Let's tie in the koan to our five-layer reality cake.

Mountains are mountains and rivers are rivers - this we can consider to be referring to the objective mountains and rivers. Bear in mind that these are not mountains and rivers we can ever directly know: we form subjective impressions of the relations of properties we intuit as belonging to the objective realm, and that is as close as we can get to knowing them.

Mountains are not-mountains and rivers are not-rivers - these not-mountains and not-rivers are not, as you might be forgiven for thinking, equivalent in our model to the subjective mountain- and river-impressions. The not-mountain is the intersubjective mountain: the mountain that emerges from discourse, from interrogation of our subjective mountain-impressions. IF the objective mountain is real, and IF our impressions of it are accurate, and IF we share our impressions truthfully, and IF we don't later edit or filter our consensus to fit some concept of 'truth' - and those are all very big 'ifs' indeed, which we'll review when we turn to Baconian Idols in the near future - then the not-mountain may be apparently identical with the mountain (this is one of the cruder approaches to paradox resolution, in fact - the rejection of the paradox as presented on the grounds that the presentation is corrupted by one or more of these factors). But not-mountains are, well, not mountains..

Mountains are again mountains and rivers are again rivers - these 'again' mountains and rivers are the transcendental mountains and rivers, which we have said are immanent upon the subjective (we might, with a sly wink at Dali, say they are immanent upon the objective as well; in fact Dali's paranoiac-critical method is another rewarding subject for study). We have already said that we can't directly know the objectively real mountain - so how can we possibly hope to know the transcendental mountain beyond? We cannot cross the same river twice (so claims Heraclitus), so how can we know the transcendental river that is beyond all those once-crossed iterations?

The answer is that we need to work against our brilliant knowledge-building engines, our glorious rational Big Brains. We are hardwired to recognize patterns, and we are hardwired to filter and sort the data our brains receive to make it a coherent conscious experience (a trivial example with which you're probably familiar: optics being what it is, the visual data we receive on our retinae is inverted; our brains flip the image over during processing to restore it to its putative objective orientation). However, if we seek the transcendental, that which is equally remote from all things, that in which mountains are again mountains is equivalent to mountains are not mountains or even mountains are rivers - we won't find it after our brains are through processing the data.

Recall that objective entities are entirely separate from subjective ones. Yet our brains, in processing the data from the objective, produce impressions that are subjective and are qualitatively the same as Humean ideas that have no relation to empirical data whatsoever.
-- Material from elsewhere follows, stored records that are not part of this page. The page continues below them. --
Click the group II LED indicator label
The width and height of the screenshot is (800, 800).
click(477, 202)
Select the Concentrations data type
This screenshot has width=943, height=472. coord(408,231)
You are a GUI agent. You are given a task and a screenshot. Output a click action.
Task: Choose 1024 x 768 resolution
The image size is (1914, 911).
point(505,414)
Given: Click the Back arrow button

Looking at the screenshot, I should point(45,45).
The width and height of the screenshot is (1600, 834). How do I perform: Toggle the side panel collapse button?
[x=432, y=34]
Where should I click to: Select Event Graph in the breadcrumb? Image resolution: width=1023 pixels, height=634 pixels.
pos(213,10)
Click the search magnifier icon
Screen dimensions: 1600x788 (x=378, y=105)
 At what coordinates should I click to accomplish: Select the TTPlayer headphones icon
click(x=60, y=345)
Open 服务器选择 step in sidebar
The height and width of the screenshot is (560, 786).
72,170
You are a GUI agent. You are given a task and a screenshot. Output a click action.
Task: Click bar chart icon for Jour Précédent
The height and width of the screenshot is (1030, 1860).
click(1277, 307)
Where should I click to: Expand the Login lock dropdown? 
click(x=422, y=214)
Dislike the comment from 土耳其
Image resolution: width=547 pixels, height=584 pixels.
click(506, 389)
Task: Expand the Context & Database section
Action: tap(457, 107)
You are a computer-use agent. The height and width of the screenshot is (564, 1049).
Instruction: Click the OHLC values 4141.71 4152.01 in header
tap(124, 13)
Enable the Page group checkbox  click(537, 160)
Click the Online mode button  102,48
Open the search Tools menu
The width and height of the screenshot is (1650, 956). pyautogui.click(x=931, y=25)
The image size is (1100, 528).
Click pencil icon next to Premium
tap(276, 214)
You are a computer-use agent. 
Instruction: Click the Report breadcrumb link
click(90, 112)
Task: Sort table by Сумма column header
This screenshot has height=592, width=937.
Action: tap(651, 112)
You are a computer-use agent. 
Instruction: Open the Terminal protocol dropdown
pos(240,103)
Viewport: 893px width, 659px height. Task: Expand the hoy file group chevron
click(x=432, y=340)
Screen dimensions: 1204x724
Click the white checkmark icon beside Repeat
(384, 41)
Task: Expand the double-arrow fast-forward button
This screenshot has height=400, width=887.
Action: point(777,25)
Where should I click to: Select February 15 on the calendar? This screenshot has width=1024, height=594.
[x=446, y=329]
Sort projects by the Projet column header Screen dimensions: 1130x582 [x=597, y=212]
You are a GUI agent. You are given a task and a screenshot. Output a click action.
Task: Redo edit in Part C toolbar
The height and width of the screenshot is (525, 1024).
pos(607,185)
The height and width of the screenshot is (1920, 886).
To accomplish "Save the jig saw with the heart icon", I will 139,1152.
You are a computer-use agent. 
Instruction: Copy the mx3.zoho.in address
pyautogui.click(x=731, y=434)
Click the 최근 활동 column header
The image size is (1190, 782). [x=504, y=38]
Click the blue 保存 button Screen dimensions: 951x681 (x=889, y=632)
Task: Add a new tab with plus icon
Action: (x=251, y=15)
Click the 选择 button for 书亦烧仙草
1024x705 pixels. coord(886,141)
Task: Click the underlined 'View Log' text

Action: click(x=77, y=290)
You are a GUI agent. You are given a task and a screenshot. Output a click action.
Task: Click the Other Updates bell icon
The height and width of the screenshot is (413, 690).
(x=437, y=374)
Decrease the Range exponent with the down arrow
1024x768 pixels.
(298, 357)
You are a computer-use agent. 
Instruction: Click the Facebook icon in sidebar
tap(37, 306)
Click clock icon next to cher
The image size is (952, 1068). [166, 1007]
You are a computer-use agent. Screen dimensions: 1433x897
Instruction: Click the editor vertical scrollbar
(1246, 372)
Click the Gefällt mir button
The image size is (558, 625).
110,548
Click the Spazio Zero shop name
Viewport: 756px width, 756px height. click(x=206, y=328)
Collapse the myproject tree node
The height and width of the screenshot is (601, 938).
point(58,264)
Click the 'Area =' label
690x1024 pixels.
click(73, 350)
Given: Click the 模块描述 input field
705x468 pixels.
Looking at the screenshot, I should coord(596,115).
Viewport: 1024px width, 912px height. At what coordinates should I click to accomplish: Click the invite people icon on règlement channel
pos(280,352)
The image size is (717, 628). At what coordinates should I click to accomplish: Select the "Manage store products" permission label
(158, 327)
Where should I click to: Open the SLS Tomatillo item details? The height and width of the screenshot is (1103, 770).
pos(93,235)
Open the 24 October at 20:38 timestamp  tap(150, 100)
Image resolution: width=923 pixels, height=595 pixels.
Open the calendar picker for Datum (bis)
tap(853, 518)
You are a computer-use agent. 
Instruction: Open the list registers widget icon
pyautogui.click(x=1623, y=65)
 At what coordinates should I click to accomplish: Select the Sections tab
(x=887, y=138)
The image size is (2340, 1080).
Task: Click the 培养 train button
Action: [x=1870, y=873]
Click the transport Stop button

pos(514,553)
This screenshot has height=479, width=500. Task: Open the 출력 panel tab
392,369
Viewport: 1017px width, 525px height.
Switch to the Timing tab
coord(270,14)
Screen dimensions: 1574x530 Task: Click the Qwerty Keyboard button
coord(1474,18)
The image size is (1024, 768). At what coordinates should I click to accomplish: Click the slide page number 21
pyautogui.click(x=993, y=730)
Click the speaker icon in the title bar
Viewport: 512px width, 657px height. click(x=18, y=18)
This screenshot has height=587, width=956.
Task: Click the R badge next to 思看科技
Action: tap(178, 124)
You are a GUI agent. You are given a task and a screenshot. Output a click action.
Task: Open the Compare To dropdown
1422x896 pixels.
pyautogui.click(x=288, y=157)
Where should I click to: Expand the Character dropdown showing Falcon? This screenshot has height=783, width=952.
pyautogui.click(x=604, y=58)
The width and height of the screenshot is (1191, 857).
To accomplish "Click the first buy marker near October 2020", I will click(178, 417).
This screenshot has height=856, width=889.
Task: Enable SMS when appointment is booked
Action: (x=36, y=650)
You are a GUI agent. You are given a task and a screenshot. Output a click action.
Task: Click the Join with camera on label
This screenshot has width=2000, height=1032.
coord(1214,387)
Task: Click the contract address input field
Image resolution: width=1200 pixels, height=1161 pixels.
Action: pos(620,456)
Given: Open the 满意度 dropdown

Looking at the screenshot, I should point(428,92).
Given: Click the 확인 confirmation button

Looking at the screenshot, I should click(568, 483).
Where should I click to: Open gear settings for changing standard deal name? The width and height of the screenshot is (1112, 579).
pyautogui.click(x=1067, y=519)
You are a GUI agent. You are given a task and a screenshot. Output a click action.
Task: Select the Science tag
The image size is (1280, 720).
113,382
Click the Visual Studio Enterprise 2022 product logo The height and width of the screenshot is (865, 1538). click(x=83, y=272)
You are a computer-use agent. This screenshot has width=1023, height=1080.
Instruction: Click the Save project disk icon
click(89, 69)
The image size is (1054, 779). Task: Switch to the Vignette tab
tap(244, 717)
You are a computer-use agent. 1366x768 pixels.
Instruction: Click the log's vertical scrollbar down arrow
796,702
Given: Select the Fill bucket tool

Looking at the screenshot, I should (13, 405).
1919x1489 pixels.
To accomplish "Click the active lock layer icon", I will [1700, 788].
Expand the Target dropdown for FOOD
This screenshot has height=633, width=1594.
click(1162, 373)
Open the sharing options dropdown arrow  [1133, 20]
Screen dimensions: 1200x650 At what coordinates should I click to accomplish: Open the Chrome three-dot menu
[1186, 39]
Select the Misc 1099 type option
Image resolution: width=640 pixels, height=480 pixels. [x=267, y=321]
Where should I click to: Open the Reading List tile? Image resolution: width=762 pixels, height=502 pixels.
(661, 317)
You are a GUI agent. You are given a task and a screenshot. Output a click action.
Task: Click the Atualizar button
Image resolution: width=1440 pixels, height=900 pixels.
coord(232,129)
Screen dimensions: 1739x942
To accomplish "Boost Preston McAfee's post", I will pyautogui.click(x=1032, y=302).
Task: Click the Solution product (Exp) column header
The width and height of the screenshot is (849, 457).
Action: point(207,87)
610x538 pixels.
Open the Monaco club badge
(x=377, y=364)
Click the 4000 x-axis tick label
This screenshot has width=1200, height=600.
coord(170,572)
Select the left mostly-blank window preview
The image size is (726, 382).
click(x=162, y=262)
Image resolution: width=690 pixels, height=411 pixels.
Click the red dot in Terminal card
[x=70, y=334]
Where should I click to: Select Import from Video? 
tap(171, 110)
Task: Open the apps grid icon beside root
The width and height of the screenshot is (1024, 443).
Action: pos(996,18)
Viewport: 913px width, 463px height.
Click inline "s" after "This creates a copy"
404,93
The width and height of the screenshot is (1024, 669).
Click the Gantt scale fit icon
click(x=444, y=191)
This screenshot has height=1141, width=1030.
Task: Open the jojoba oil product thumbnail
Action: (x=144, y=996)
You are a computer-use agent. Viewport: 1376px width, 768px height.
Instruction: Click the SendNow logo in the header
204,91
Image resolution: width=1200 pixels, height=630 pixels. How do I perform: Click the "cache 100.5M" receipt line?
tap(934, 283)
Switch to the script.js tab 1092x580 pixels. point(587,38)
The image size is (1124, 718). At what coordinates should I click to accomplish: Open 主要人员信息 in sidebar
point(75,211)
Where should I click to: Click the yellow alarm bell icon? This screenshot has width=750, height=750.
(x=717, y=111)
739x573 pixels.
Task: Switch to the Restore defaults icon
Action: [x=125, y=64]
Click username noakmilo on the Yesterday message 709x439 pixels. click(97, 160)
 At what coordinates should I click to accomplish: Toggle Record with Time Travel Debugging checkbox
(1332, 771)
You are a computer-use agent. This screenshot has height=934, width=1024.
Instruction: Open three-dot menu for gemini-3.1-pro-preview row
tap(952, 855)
What this tells us is that the process of rational cognition is capable of bridging the divide that separates objective and subjective - and what that is really telling us is that, somewhere in there, we are working in the transcendental. Each and every one of us, it turns out, is also a Gateless Gate.

The transcendental Universe is self-similar, not only with the objective, but with the myriad subjective Universe-impressions. We could, perhaps, approach some rational understanding of the transcendental if we could somehow simultaneously apperceive all of those possible subjective information-states; but the self-similarity of the Universe, embodied in the Gateless Gate of each self-aware consciousness, makes this unnecessary.

How do you pass through a Gateless Gate? Begin with a gate, and take the gate away so it becomes gateless. Then pass through. 'Get OUT,' as Crowley had it.